**WHAT THE TASK REQUIRES:** Return every line from the listing where the word "checkbox" occurs.

___ LISTED RECORDS ___

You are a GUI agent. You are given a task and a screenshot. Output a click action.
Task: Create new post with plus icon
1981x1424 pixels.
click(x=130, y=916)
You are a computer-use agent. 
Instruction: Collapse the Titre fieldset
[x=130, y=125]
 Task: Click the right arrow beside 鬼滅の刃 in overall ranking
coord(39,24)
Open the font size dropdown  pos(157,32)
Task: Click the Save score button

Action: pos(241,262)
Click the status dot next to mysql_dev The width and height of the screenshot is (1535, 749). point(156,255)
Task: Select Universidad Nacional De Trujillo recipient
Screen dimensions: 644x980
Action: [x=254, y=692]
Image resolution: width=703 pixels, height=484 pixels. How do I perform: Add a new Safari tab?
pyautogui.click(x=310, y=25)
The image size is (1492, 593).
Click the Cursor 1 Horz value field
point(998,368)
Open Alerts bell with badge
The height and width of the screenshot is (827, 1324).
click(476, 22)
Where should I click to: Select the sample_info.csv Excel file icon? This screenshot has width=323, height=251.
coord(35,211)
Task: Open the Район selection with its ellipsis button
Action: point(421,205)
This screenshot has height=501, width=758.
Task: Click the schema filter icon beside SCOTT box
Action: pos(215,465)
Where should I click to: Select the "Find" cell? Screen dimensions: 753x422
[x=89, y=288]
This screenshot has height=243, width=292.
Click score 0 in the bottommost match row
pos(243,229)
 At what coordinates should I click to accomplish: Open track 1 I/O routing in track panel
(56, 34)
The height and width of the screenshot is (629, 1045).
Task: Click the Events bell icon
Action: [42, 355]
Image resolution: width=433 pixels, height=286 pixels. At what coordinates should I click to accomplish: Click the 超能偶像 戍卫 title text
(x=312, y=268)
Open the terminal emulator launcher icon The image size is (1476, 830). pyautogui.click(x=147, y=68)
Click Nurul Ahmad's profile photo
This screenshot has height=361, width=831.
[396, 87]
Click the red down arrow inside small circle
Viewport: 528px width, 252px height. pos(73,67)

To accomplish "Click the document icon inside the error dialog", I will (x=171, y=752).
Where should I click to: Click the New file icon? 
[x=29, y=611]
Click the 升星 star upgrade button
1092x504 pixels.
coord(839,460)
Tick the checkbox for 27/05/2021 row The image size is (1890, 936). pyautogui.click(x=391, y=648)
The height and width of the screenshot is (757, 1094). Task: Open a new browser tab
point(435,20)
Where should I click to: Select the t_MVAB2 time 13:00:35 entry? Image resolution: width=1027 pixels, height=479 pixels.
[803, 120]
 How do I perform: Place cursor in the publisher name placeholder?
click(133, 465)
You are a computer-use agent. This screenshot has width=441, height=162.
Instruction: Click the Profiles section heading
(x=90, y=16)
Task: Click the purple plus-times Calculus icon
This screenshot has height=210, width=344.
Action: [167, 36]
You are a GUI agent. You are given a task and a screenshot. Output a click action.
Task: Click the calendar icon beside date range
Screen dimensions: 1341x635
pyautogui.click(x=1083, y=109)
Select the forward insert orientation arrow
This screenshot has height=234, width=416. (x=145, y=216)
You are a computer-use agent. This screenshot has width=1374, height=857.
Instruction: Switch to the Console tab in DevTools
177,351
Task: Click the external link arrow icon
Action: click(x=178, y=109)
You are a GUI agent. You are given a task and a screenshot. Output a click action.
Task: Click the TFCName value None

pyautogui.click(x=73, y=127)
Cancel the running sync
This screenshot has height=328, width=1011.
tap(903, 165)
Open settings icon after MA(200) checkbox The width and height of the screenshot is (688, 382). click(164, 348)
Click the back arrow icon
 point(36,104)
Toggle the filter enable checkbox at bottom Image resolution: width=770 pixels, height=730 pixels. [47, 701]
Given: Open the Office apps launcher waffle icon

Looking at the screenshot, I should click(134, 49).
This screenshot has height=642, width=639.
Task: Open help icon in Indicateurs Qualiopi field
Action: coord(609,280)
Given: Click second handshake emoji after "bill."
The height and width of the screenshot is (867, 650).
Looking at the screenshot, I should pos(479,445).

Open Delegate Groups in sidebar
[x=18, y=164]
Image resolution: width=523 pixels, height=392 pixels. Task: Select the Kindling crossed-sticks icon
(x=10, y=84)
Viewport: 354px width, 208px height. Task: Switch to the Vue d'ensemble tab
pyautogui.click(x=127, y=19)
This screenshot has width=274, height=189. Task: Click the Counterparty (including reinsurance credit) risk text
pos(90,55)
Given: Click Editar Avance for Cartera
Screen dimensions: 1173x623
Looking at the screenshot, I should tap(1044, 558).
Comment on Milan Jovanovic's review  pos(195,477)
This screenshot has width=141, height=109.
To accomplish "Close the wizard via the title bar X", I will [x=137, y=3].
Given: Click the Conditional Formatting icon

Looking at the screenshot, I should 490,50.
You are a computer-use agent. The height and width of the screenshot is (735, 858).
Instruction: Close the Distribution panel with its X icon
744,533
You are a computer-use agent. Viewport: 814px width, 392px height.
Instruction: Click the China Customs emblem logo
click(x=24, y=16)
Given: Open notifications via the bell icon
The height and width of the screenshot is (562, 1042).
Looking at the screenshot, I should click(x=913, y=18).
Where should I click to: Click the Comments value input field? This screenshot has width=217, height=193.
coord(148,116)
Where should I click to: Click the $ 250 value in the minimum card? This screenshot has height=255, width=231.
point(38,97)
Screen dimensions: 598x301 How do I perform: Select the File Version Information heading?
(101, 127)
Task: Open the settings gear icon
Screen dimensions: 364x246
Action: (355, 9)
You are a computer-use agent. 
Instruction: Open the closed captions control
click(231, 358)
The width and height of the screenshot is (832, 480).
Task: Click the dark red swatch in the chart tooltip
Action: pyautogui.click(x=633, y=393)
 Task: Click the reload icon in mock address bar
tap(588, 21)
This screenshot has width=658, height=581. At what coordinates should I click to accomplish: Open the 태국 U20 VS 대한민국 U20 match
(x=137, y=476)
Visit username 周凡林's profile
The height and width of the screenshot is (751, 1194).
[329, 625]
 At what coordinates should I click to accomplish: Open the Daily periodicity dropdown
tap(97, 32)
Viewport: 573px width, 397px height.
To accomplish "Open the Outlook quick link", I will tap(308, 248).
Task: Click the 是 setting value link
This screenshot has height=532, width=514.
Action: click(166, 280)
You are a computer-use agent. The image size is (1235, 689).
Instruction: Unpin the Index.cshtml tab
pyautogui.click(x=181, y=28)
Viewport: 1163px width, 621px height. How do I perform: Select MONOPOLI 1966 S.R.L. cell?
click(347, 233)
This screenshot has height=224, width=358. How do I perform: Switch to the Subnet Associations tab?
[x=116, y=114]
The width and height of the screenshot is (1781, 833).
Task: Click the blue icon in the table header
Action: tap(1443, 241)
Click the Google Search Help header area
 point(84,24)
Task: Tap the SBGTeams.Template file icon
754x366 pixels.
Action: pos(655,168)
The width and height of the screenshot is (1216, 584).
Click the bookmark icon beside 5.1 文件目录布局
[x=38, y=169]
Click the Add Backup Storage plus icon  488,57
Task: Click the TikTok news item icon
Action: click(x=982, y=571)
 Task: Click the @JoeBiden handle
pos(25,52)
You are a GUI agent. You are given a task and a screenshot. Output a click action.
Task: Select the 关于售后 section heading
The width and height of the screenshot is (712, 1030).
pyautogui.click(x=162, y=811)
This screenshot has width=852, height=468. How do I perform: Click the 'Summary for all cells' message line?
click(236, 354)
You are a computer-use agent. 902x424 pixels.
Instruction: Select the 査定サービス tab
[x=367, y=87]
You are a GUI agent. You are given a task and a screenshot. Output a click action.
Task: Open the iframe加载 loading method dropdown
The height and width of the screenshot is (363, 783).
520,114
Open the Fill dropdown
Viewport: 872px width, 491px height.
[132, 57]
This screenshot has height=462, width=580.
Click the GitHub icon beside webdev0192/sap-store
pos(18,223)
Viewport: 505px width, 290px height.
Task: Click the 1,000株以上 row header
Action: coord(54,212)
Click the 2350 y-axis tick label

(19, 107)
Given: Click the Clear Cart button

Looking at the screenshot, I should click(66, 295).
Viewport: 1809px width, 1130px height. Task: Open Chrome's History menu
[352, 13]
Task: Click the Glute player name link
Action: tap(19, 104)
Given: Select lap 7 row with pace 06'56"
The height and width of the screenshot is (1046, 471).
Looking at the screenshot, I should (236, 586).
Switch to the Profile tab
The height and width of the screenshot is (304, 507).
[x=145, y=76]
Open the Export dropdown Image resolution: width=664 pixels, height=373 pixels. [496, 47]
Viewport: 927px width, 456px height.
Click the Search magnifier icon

___

**RESPONSE AREA:**
Tick the checkbox for 27/05/2021 row The image size is (1890, 936). pyautogui.click(x=391, y=648)
Open settings icon after MA(200) checkbox The width and height of the screenshot is (688, 382). click(164, 348)
Toggle the filter enable checkbox at bottom Image resolution: width=770 pixels, height=730 pixels. [47, 701]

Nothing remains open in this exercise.